Rebelião em
curso no maior parceiro do governo; sob a senha 'diálogo', comando do PMDB
despeja carga sobre a presidente Dilma Rousseff; após liderar derrubada do
decreto de conselhos populares, Henrique Alves assume pauta com votações de
diversas emendas orçamentárias de deputados; Renan Calheiros, no Senado,
adianta que conselhos também não serão aprovados na Casa; deputados se reúnem à
volta de Eduardo Cunha e candidatura dele para presidente da Câmara está
colocada; Dilma chama Alves ao Planalto; partido correu mais rapidamente para
emparedar governo do que esperava o PT; como antes da reeleição, é Dilma quem
volta a fazer sua própria articulação política; ela vai conseguir amansar o
PMDB?
O PMDB
correu primeiro – e, ao que se vê, já está na oposição ao governo Dilma
Rousseff. Ao menos a esse governo que vai completando o primeiro mandato e
inicia um processo de reforma ministerial para a segunda gestão. Sob a
senha do 'diálogo', que, em tradução para o português claro, significa ter
participação no ministério que a presidente prometeu anunciar até dezembro, o
PMDB já age por cargos.
Foi por
"falta de diálogo", na expressão do vice-líder do partido na Câmara,
Lúcio Vieira Lima, que a sigla impôs a primeira derrota ao governo na arena
parlamentar. Na terça-feira 28, aprovou-se a derrubada do decreto presidencial
que cria os conselhos populares. Hoje, após o peemedebista Henrique Alves ter
comandado a sessão na Câmara que arriou uma bandeira vistosa da administração
Dilma, o presidente do Senado, Renan Calheiros, anunciou que já está empenhado
em dar a mesma destinação ao assunto quando chegar à Casa.
Entre esses
dois atos, numa numerosa reunião, os deputados federais do PMDB se uniram à
volta do líder Eduardo Cunha para, na prática, impor a candidatura dele à
Presidência da Câmara. Em Brasília, ele já é visto como favorito. Durante a
eleição, ele integrou, discretamente, o movimento Aezão, no Rio de Janeiro.
Pouco antes do pleito, calculou que pelo menos metade da bancada de 66
deputados eleita pelo partido apoiaria um governo do adversário dela, Aécio
Neves.
A legenda é
a segunda maior da Câmara, atrás apenas do PT. O problema é que, se já foi
difícil para o partido do governo lidar com os peemedebistas nos primeiros
quatro anos de Dilma, agora vai ser mais difícil ainda. Enquanto o PT viu sua
bancada diminuir em 18 cadeiras, o PMDB só perdeu cinco em relação à atual
legislatura. Uma costura que una PSDB e PSB à candidatura de Cunha poderá ser
feita sem grandes esforços.
Está tudo
ajustado para que o governo perca, também no Senado, a votação sobre os
conselhos populares. Palavra de Renan Calheiros:
- Já havia
um quadro de insatisfação com relação à aprovação dessa matéria. Ela ser
derrubada na Câmara não surpreendeu, analisou o presidente do Senado, para
prosseguir:
- Da mesma
forma que não surpreenderá se ela for, e será, derrubada no Senado Federal,
cravou o senador alagoano.

*EXTRATO DOS DADOS:*

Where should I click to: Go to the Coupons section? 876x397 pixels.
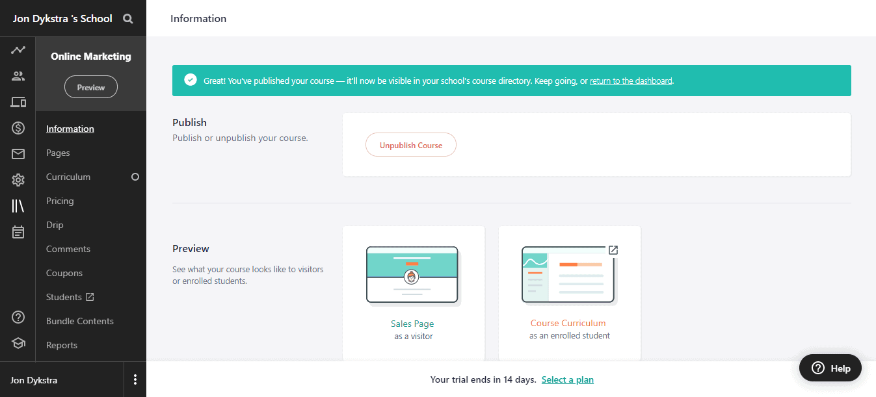click(x=64, y=273)
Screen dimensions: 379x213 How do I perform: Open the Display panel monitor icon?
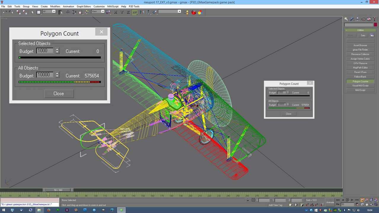tap(369, 19)
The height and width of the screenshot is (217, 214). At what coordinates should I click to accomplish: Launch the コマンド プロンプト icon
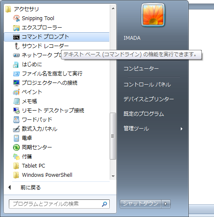click(16, 37)
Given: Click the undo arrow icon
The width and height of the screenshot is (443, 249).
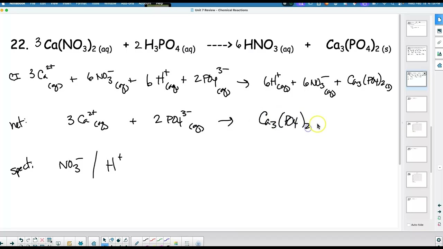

*EXERCÍCIO:* Reproduza, da reportagem sobre o PMDB, o trecho entre "A legenda é" e "sem grandes esforços.", inclusive.

*RESULTADO DO EXERCÍCIO:*
A legenda é
a segunda maior da Câmara, atrás apenas do PT. O problema é que, se já foi
difícil para o partido do governo lidar com os peemedebistas nos primeiros
quatro anos de Dilma, agora vai ser mais difícil ainda. Enquanto o PT viu sua
bancada diminuir em 18 cadeiras, o PMDB só perdeu cinco em relação à atual
legislatura. Uma costura que una PSDB e PSB à candidatura de Cunha poderá ser
feita sem grandes esforços.